### TASK DESCRIPTION
Return each line below holding the string "button".

### Saved data entries
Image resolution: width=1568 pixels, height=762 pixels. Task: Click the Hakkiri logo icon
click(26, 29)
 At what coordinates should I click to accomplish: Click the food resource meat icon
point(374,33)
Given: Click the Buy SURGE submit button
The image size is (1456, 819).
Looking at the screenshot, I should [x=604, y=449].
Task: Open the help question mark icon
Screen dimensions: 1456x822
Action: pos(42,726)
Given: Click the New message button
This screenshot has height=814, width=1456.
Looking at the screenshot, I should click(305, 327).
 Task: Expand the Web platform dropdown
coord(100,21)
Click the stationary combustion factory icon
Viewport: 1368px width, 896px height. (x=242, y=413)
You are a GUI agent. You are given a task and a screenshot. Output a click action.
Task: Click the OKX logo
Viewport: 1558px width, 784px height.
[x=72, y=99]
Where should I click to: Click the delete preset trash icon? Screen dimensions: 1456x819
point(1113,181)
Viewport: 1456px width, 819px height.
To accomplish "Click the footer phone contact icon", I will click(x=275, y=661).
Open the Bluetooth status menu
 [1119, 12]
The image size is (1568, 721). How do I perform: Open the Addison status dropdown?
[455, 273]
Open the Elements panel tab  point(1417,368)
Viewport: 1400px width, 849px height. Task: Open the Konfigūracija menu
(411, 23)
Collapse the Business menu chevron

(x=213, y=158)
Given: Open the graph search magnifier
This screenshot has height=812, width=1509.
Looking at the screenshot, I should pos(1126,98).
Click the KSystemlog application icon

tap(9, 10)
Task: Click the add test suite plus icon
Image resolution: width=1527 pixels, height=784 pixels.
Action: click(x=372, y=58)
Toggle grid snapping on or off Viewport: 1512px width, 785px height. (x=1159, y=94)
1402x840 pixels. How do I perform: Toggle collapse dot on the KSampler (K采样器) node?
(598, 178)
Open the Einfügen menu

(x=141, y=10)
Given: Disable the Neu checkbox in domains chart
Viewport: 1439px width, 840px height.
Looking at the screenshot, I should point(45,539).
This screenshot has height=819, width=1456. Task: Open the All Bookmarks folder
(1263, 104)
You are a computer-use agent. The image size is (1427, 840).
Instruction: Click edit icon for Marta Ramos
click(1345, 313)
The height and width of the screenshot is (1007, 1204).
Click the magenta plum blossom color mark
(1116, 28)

### ANSWER SPACE
Given: Click the Buy SURGE submit button
Given: Click the New message button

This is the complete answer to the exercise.